Outro estilo importante, que viria a modificar a decoração do século 18 foi o Império, que também surgiu com muita força na França. Nesta época, Napoleão era a principal figura histórica e suas conquistas enchiam de orgulho os franceses. As modificações nas cadeiras são muitas. Os espaldares (encostos) são curvos, os pés dianteiros são retos ou curvados mas os traseiros são sempre curvados para trás. Eram coloridas, em geral amarelas ou verdes.
O estilo Vitoriano, que invadiu o mobiliário no século 19, trouxe de volta as cadeiras Luís 15, só que como toda moda retrô, o estilo ficou um pouco adaptado ao seu tempo, exagerando nas curvas e ornamentações das peças. Os materiais mais usados eram a nogueira e o ébano.
Já no final do século 19 surgia na Europa o Estados Unidos o estilo Art Nouveau. Em alta nesta fase, mobílias do escocês Charles Mackintosh e do catalão Antonio Gaudí. Essa forma decorativa abusava do romantismo, dos motivos florais e das composições assimétricas. Eram móveis mais delicados, claros, femininos.

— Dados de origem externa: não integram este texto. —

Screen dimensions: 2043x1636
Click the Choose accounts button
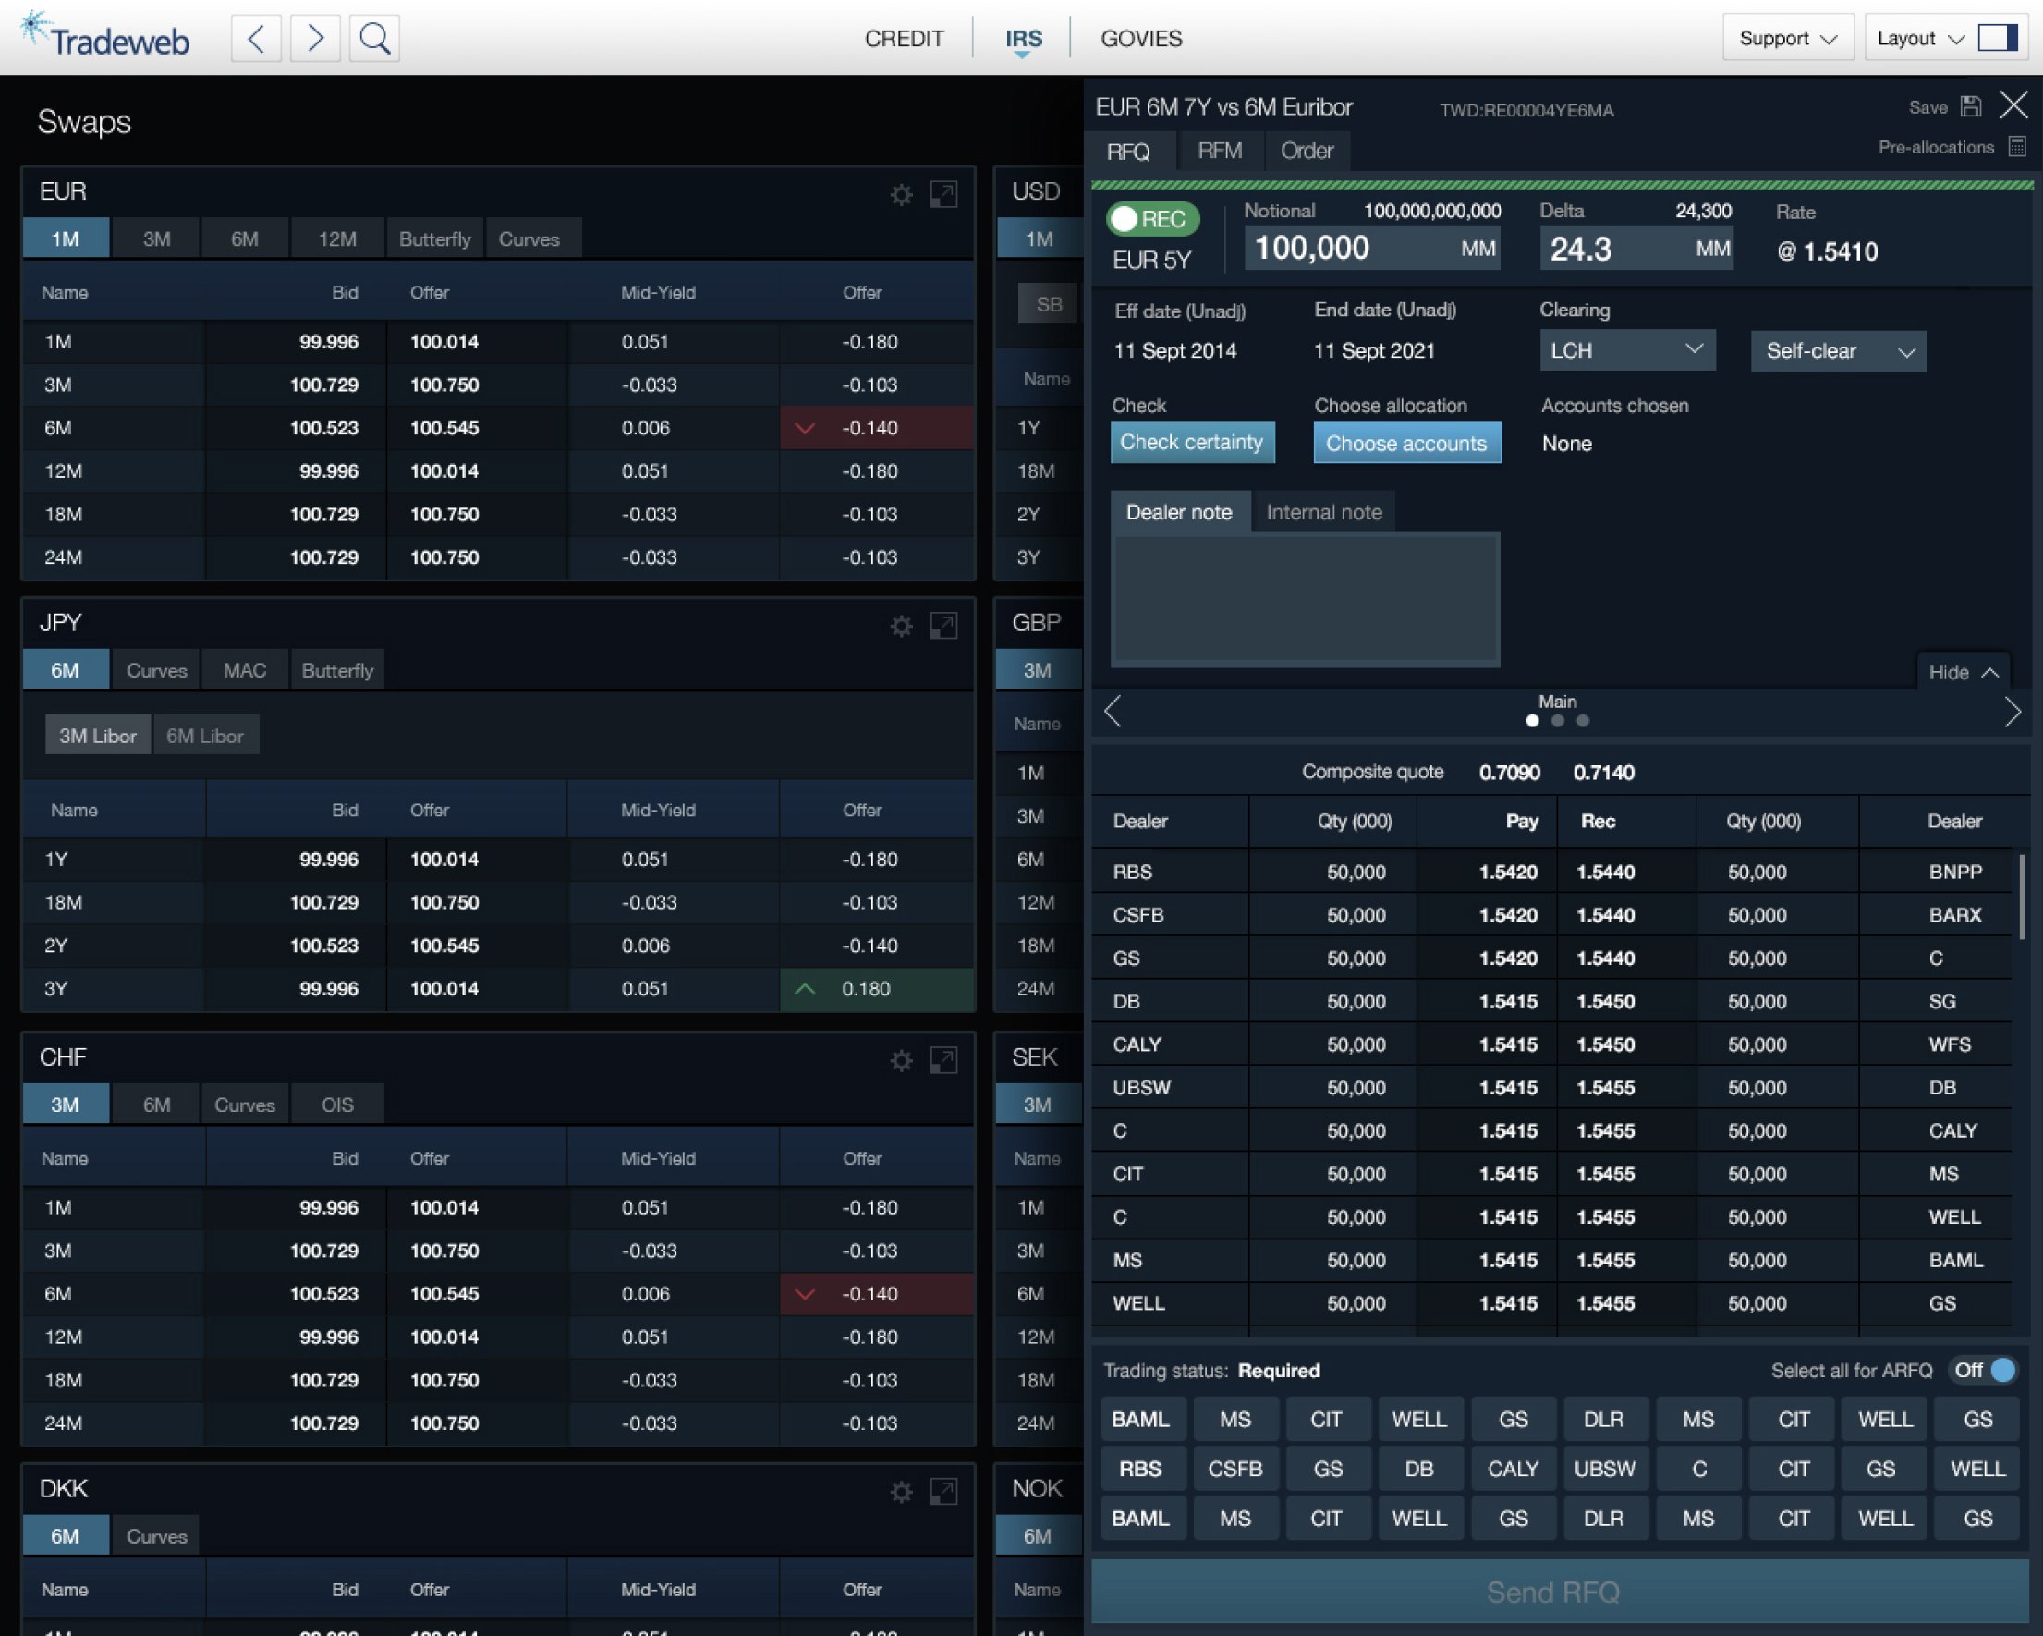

Em nosso século, o desenvolvimento industrial trouxe grande diversidade no mobiliário. Com ele veio o funcionalismo e a praticidade. Esse estilo moderno, que acompanhava as frenéticas mudanças que ocorreram em nosso século, também integrou os móveis aos estilos arquitetônicos. A variedade de materiais é tanta que até mesmo móveis de cânhamo, matéria prima da maconha, são feitos. Nesta época de sedentarismo, as cadeiras ganharam o mesmo espaço que as camas na Idade Média. Elas estão entre os principais móveis de uma casa.